Cyber Incident Victim: Isbank
Date:
Dec 2015
Location:
Turkey
Summary
A cyberattack attributed to the hacktivist group Anonymous targeted Turkish government entities and financial institutions, including Isbank, through distributed denial-of-service (DDoS) attacks that disrupted online services and financial transactions. The attackers claimed motivation was Turkey's alleged support for ISIS, threatening further strikes on critical infrastructure like airports and banking systems if ties persisted. Reports indicated approximately 50,000 compromised local computers contributed to the attacks, which paralyzed websites and hindered operations. This incident followed a pattern of prior Anonymous cyber offensives against the country during periods of political tension.
| CIA Posture | Motives | Tactics, Techniques & Procedures |
|---|---|---|
| Available to members | 2 motives | 1 technique |
| Threat Actor | Type | Location |
|---|---|---|
| 1 actor | Available to members | Available to members |
Description
In late December 2015, Turkey experienced a sustained cyberattack campaign targeting government and financial sector websites, including major banks such as Isbank, Garanti, and Ziraat Bank. The hacktivist group Anonymous claimed responsibility for the attacks, which primarily utilized distributed denial-of-service (DDoS) techniques to overwhelm target servers with traffic. The two-week offensive intensified during the Christmas period, crippling online transactions and causing significant disruptions to banking operations and government services. Anonymous released a video explicitly stating their motivation as retaliation against Turkey's alleged support of the Islamic State (ISIS), threatening to escalate attacks against critical infrastructure if the government continued this alleged support. The group warned of impending strikes against root DNS systems, airports, military assets, and private state communications, specifically vowing to "destroy critical banking infrastructure." YouTube subsequently removed the video containing these threats. Security experts estimated approximately 50,000 compromised computers within Turkey contributed to the DDoS attacks, though the article did not specify whether these were willingly participating systems or infected devices in a botnet.
The attacks paralyzed online services across multiple financial institutions and government agencies, though the article provided no specific details about Isbank's operational recovery timeline or financial losses. Anonymous had previously targeted Turkish infrastructure during 2013 anti-government protests, indicating a pattern of hacktivist operations during periods of political tension.
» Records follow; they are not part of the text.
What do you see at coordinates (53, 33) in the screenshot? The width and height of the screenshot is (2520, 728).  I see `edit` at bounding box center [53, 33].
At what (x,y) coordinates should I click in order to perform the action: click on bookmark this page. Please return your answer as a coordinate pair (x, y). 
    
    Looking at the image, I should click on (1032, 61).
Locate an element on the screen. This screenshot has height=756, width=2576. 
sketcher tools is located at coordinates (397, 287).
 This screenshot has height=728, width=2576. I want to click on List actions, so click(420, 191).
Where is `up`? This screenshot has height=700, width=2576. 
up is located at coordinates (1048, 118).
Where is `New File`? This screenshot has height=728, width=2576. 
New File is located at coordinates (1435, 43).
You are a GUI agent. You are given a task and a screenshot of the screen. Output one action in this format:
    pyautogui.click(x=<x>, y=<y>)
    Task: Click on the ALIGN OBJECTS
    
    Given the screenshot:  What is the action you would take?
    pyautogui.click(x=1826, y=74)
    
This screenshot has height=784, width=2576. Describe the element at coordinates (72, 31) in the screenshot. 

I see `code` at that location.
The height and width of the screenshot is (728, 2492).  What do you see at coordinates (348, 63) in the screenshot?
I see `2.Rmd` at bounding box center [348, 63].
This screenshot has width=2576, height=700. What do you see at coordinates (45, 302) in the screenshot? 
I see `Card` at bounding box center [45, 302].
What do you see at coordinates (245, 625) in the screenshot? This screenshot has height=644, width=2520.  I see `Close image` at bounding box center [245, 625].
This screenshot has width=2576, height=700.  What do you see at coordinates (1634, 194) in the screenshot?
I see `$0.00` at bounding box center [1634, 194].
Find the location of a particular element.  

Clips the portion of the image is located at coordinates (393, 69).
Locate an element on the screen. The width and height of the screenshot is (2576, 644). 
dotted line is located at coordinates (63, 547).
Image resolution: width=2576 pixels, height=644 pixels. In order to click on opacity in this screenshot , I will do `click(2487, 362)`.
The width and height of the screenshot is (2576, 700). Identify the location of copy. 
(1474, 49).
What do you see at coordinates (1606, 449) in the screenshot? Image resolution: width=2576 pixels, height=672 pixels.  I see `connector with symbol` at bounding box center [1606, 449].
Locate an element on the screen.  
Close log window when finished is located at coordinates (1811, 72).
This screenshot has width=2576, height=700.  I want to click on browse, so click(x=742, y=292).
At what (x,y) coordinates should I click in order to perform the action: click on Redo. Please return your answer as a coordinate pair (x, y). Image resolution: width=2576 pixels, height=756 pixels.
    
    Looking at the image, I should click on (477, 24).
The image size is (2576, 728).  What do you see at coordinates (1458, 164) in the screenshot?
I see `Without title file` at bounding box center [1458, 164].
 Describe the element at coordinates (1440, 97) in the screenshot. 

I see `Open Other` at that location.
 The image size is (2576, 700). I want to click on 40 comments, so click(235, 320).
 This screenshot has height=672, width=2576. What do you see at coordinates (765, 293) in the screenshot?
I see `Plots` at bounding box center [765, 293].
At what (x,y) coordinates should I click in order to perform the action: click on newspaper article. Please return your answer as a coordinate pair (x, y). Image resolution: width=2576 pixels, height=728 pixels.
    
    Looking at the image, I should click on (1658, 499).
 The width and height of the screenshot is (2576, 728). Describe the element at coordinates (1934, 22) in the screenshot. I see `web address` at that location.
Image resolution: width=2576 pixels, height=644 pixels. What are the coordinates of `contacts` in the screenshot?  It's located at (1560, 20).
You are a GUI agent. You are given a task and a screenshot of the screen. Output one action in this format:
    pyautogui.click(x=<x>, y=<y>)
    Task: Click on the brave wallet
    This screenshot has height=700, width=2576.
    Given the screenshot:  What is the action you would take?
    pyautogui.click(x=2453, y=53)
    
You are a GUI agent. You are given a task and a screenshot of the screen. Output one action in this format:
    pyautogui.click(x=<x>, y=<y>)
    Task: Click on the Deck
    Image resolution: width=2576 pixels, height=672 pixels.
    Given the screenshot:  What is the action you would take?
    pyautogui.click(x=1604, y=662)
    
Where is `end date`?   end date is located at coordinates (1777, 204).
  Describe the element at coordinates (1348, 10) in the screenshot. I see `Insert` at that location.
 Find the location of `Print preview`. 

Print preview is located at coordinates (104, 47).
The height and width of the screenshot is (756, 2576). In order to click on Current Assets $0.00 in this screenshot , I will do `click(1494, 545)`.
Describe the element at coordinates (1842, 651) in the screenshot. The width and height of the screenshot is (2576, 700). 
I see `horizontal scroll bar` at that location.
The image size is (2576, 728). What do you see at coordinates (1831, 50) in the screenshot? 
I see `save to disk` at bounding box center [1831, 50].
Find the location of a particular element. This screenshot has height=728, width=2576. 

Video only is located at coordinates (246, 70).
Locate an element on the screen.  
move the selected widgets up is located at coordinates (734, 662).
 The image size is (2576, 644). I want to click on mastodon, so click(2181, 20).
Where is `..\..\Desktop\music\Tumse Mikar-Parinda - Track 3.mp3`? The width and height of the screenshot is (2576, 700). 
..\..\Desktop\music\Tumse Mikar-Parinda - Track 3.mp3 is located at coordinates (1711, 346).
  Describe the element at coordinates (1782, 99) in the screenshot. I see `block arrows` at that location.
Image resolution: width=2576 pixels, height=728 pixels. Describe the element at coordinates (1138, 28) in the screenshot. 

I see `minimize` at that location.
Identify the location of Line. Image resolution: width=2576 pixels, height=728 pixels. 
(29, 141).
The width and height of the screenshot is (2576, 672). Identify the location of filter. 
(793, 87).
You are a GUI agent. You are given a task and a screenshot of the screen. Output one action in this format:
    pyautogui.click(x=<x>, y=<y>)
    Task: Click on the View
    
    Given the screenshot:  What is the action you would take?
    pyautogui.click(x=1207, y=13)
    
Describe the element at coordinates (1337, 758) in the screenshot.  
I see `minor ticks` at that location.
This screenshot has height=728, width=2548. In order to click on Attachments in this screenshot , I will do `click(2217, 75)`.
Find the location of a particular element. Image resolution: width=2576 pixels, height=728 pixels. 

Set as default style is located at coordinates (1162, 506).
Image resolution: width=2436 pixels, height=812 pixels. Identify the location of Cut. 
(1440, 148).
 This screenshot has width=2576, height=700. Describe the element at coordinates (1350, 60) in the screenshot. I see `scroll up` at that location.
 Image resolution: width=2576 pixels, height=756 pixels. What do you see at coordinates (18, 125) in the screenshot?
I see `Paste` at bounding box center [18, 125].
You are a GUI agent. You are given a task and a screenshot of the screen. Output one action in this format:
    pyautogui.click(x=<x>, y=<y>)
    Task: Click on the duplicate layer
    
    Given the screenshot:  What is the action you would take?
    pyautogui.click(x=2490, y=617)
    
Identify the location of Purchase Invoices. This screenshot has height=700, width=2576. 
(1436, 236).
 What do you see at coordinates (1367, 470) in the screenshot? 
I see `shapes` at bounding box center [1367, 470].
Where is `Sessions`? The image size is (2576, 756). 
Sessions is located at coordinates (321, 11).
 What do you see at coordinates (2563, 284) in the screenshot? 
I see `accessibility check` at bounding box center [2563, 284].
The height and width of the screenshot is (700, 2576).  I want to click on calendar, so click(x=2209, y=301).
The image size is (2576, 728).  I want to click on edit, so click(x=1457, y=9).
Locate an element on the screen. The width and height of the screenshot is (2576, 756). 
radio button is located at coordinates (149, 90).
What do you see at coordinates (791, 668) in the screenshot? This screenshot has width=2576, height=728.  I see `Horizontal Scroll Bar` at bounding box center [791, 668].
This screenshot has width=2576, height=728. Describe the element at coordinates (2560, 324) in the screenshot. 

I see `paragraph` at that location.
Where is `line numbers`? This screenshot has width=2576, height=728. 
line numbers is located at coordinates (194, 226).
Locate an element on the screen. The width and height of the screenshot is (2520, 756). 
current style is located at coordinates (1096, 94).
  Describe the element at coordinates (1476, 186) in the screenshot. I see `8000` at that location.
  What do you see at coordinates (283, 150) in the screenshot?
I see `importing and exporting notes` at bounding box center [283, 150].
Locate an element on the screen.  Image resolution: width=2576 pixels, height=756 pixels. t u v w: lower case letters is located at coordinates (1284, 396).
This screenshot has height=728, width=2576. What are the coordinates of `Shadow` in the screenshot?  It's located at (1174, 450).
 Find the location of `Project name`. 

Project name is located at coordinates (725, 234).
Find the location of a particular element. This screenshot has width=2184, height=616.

No Turkish government response or mitigation efforts were detailed in the source material, nor were any technical countermeasures implemented by the affected banks described. The incident highlighted vulnerabilities in Turkey's online financial infrastructure to large-scale DDoS operations, particularly through the exploitation of locally compromised systems. While the attacks disrupted banking transactions and government services during the peak holiday period, the article contained no information about data breaches, financial theft, or long-term system compromises resulting from the incident.